(Data for locating words and elements)
* begin *

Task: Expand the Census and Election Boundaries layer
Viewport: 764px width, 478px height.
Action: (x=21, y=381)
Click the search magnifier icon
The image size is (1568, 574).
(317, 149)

* end *

▸ **Exercise brief**:
Rewrite all of the material above, replacing "Viewport" with "Window" wherever it occurs and leaving everything else unchanged.

▸ **Answer in full**:
Task: Expand the Census and Election Boundaries layer
Window: 764px width, 478px height.
Action: (x=21, y=381)
Click the search magnifier icon
The image size is (1568, 574).
(317, 149)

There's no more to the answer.